Director of The Hobbit Movie "Not Into Hobbits"

This just in: The new director of The Hobbit film, Guillermo del Toro is not a big fan of heroic fantasy in general and J.R.R. Tolkien's books in particular. FilmChat quotes a piece by Andrew O'Hehir:

First of all, hasn't anybody noticed that del Toro has repeatedly said he doesn't like Tolkien, and that he never finished reading "The Lord of the Rings"? Here's what he told me in Cannes in 2006, when I asked him about the influence of Tolkien and C.S. Lewis on his own work: "I was never into heroic fantasy. At all. I don't like little guys and dragons, hairy feet, hobbits -- I've never been into that at all. I don't like sword and sorcery, I hate all that stuff."

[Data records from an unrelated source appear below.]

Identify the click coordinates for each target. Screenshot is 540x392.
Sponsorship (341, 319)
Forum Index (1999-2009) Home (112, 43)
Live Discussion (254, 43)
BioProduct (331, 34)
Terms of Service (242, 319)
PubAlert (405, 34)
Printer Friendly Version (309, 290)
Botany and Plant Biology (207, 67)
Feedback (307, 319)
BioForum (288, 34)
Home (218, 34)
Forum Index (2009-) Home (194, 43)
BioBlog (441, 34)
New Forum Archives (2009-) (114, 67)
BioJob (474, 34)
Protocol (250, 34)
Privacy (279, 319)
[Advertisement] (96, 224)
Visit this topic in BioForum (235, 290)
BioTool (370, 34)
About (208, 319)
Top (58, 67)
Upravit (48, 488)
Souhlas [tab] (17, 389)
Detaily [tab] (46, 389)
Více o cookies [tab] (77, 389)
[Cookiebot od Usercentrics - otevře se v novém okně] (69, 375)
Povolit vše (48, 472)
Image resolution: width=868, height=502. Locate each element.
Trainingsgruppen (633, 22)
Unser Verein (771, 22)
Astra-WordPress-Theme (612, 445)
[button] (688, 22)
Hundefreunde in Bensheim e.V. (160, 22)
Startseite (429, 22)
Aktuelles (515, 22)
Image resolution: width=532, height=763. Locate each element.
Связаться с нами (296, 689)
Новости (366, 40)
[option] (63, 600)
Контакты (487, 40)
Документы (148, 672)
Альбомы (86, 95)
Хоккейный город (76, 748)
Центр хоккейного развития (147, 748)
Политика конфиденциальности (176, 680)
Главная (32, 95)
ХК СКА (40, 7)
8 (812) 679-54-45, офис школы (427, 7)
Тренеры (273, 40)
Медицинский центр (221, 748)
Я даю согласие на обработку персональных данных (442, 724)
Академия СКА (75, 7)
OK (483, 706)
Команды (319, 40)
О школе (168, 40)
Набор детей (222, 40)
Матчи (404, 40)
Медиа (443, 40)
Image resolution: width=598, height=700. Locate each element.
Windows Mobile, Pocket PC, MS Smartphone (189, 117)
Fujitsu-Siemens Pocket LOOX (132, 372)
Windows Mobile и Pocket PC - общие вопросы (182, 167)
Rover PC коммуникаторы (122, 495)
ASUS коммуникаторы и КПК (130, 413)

Let's see, he doesn't like "little guys and dragons" or hairy-footed hobbits, and "The Hobbit" would be a movie about what, exactly? Seriously, I think del Toro was speaking from the heart, and I think he's right. His aesthetic is darker, more Gothic and more grotesque than the Tolkien-via-Jackson universe; it derives more from the medieval mire of middle-European fairy tale than from the high-toned, pre-modern northern European epics Tolkien was channeling. . .

Hmmm. You think this could be a problem? Can we take the man outside now and plaster him with rotten pipe tobacco? Good thing Peter Jackson is involved--I have the impression that he appreciates Tolkien's genius.

Photo lifted from FilmChat.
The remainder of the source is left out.